Ci risiamo: il centro sociale il più coccolato dai progressisti milanesi ed il più protetto come la culla del riformismo e multiculturalismo, fucina di una certa cultura sinistroide che tanto piace alla Milano radical chic, viene ancora una volta aiutato da Sala&Co.
I leoncavallini parteciperanno al bando pubblico per la concessione dello stabile di via San Dionigi, pur consapevoli che servirebbero circa 3 milioni di euro per la riqualificazione dell’immobile.
800.000 euro regalati
Nessuna paura: la partecipazione secondo i loro legali può esser fatta senza ostacoli formali grazie alla decisione del Tar di sospendere come detto il pagamento degli ottocentomila euro legato alla Tari arretrata e non pagata dal centro sociale al comune dal 2014 al 2024, decisione che ha dato loro una grossa mano ed una enorme boccata d’ossigeno.

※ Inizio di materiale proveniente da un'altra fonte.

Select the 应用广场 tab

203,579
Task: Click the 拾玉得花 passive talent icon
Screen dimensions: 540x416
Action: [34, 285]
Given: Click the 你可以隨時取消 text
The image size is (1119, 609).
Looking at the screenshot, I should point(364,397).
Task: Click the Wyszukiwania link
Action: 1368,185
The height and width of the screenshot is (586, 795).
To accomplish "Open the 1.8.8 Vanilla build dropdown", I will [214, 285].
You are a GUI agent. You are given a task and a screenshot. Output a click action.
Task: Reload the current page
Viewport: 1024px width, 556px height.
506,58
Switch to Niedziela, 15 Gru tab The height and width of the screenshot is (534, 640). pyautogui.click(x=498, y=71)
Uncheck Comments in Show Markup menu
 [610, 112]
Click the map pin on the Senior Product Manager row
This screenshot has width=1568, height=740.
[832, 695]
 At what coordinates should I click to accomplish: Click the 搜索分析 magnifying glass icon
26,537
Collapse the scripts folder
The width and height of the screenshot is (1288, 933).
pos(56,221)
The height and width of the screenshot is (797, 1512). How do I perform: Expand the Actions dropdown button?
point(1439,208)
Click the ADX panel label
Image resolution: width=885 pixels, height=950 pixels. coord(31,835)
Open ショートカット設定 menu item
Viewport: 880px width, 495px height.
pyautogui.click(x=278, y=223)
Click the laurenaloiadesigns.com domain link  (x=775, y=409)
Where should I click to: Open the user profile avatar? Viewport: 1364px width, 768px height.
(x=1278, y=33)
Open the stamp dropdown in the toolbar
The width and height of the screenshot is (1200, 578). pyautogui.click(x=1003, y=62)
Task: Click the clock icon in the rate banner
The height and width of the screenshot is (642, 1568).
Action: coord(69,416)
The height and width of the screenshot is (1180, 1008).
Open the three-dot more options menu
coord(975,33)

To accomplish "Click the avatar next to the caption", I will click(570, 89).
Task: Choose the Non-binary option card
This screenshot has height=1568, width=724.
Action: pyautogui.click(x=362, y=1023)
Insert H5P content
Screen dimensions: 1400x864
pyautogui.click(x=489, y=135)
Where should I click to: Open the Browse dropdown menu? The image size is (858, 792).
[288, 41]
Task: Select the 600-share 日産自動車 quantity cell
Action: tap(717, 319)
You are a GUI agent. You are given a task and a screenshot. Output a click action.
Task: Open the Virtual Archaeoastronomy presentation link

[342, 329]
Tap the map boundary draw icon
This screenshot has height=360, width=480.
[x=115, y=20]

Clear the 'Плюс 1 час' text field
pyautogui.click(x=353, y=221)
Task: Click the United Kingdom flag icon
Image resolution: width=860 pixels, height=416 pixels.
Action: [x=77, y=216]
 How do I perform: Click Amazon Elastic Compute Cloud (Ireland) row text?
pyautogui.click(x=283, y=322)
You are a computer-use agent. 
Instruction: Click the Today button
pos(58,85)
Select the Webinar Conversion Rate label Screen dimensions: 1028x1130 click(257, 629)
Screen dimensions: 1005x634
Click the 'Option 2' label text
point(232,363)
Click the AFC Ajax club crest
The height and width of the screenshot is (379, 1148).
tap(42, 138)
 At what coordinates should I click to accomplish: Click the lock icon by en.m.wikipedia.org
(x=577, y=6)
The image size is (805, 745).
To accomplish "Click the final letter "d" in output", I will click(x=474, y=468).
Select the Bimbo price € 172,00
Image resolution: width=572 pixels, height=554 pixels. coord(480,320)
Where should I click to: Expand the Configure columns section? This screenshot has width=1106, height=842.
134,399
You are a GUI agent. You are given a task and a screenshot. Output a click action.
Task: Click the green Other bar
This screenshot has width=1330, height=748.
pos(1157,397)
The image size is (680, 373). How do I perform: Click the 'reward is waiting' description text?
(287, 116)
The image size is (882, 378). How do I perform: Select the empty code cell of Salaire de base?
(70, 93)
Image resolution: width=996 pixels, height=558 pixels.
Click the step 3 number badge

Le regole per questi “personaggi” non valgono, basta avere dalle loro amicizie altolocate all’interno di palazzo Marino, come quella, in primis, del primo cittadino milanese Beppe Sala sempre pronto a adulare il CDA di Leoncavallo SPA.
Paga somaro milanese!
Nel capoluogo lombardo i cittadini tutti vengono costantemente vessati da gabelle comunali varie, che stanno mettendo in ginocchio il tessuto sociale e commerciale milanese.
Di contro chi da anni occupa abusivamente uno spazio pubblico continua a godere di una sorta di immunità, e non ci stupiremo se i 3 milioni necessari alla bonifica e riqualifica dello stabile di via San Dionigi verranno pagati dalla cittadinanza.